--- Excerpted records Enclosed Below ---

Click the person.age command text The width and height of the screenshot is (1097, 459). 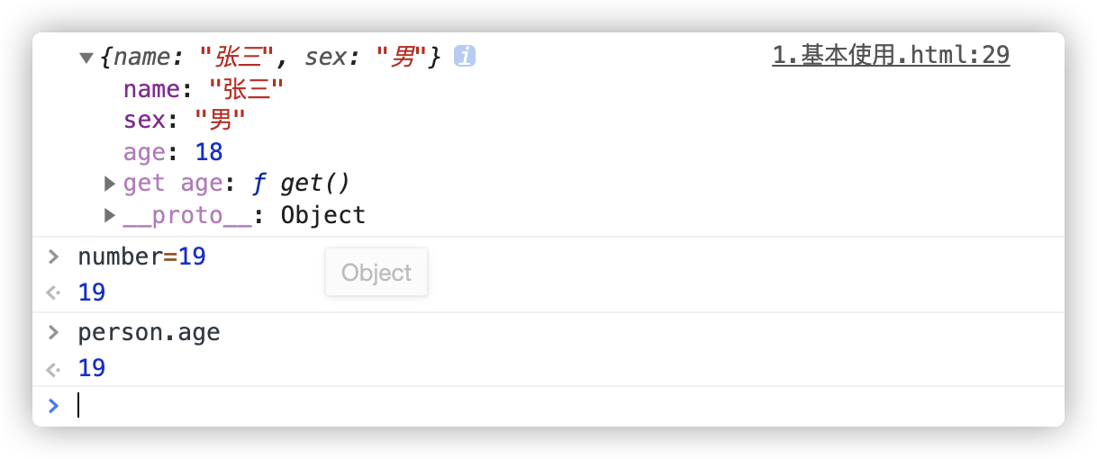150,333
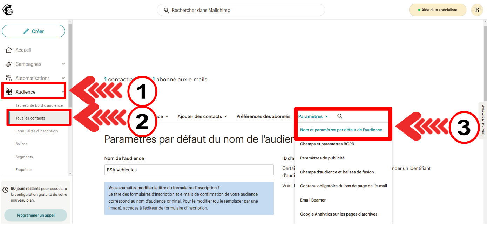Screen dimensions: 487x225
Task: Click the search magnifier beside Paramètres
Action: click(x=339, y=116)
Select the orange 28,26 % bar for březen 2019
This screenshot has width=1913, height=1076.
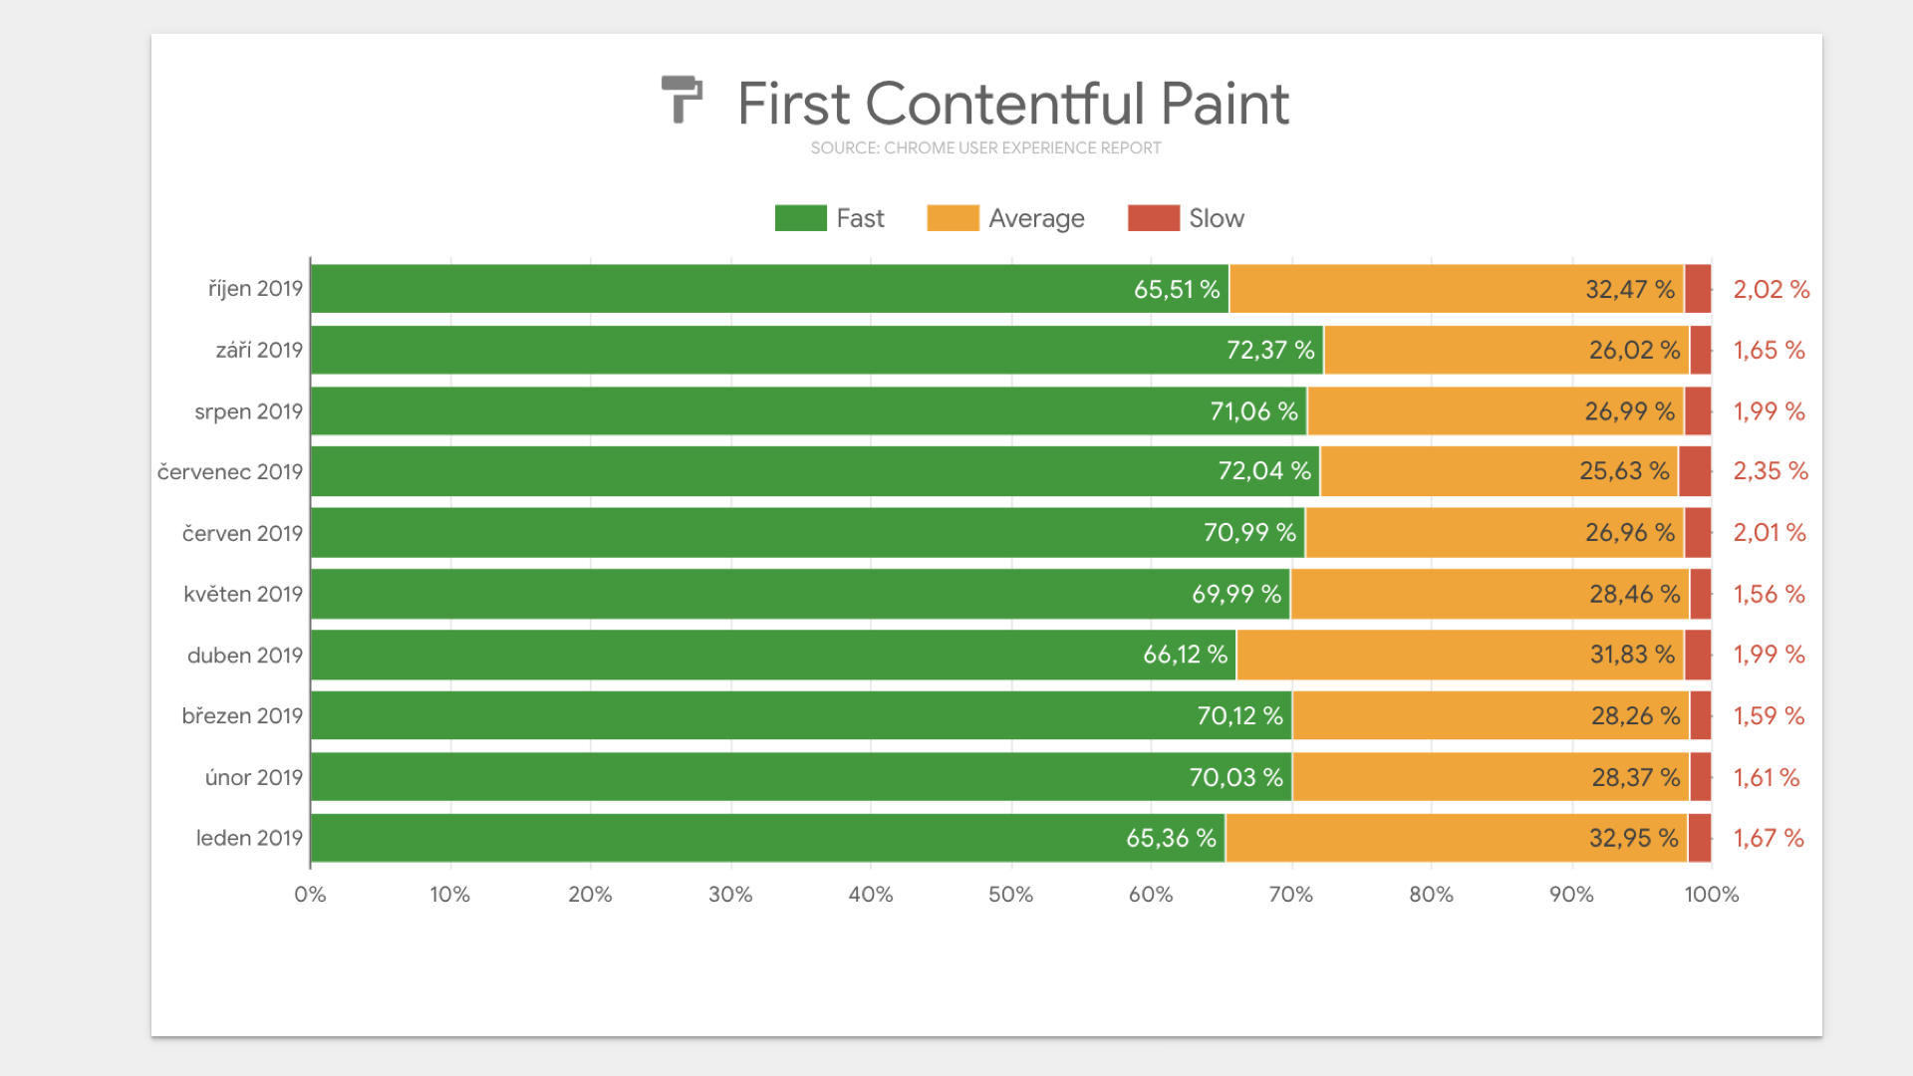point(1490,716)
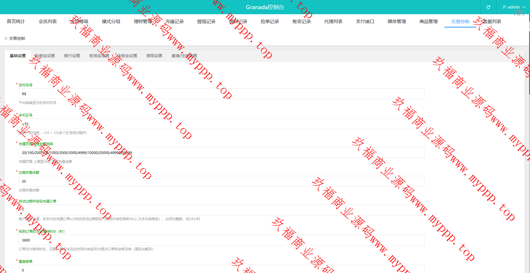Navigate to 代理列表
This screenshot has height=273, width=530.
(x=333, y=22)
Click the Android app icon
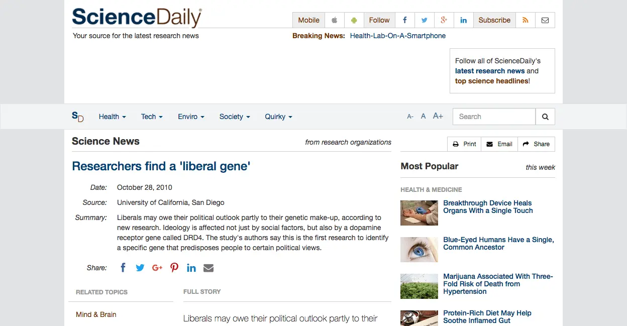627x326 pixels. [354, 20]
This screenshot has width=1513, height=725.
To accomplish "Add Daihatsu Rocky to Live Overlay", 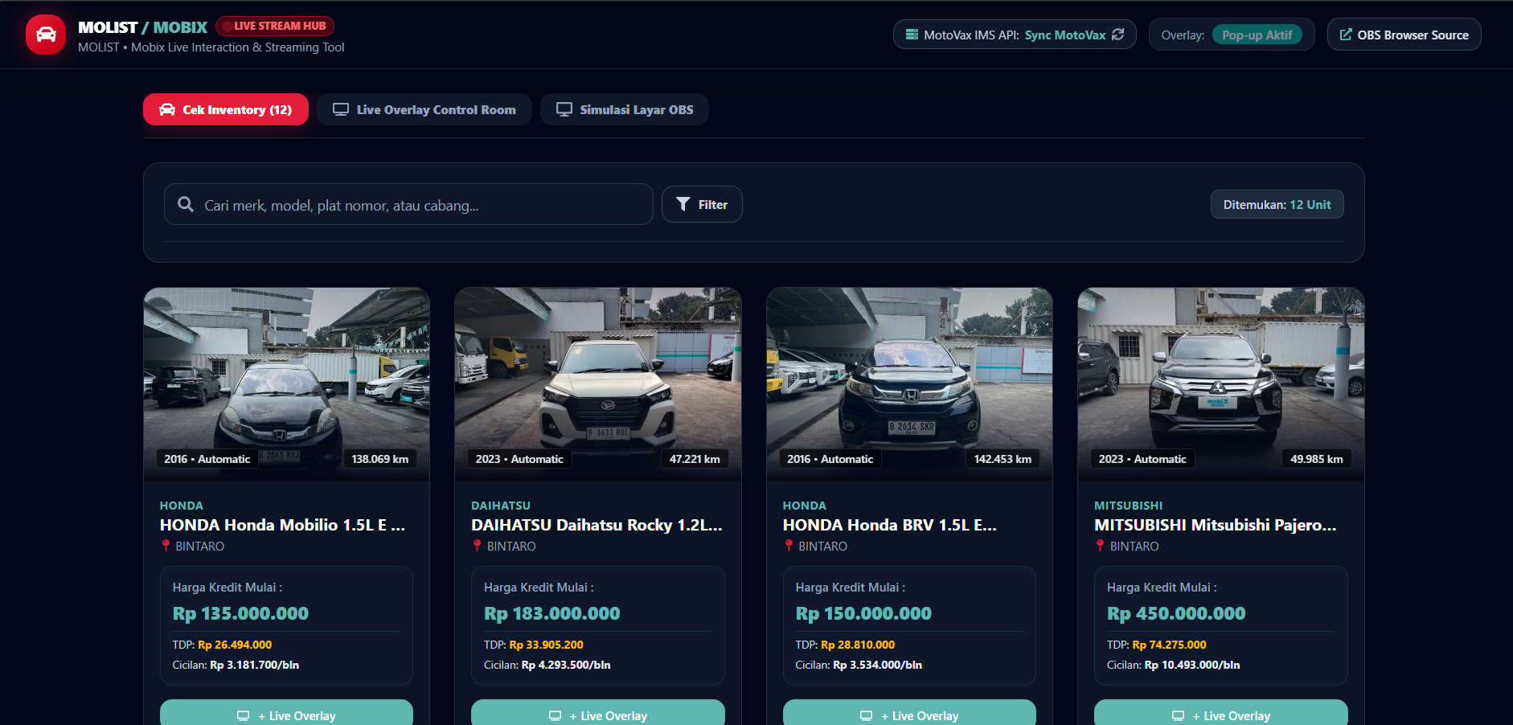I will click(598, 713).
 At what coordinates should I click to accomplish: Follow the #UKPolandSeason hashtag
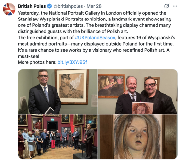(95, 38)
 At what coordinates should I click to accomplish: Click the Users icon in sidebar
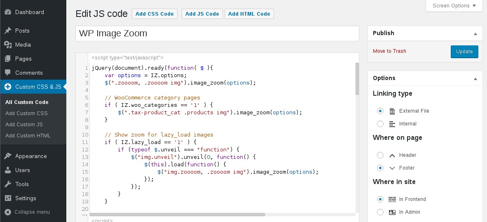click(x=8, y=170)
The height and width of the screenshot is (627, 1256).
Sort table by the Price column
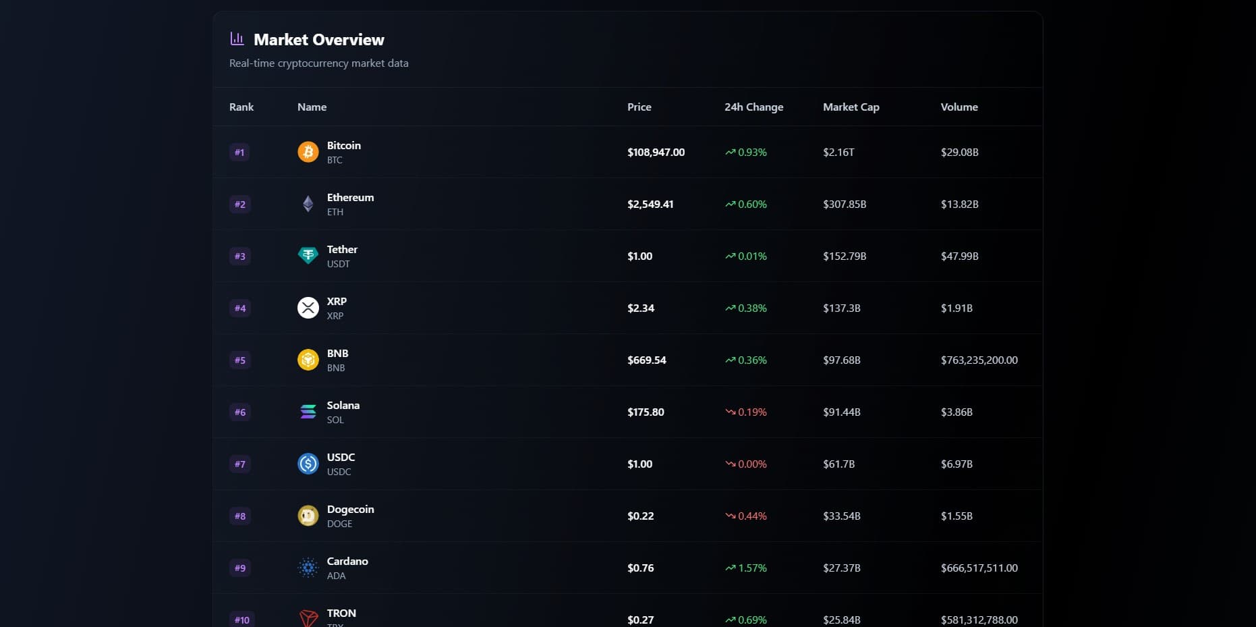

--- End of Enclosed Excerpted records ---

:: Work instruction ::
Leaving out every picture, copy exactly the lines from the one that contains "The height and" through the end of the entries above.

:: Written solution ::
The height and width of the screenshot is (627, 1256).
Sort table by the Price column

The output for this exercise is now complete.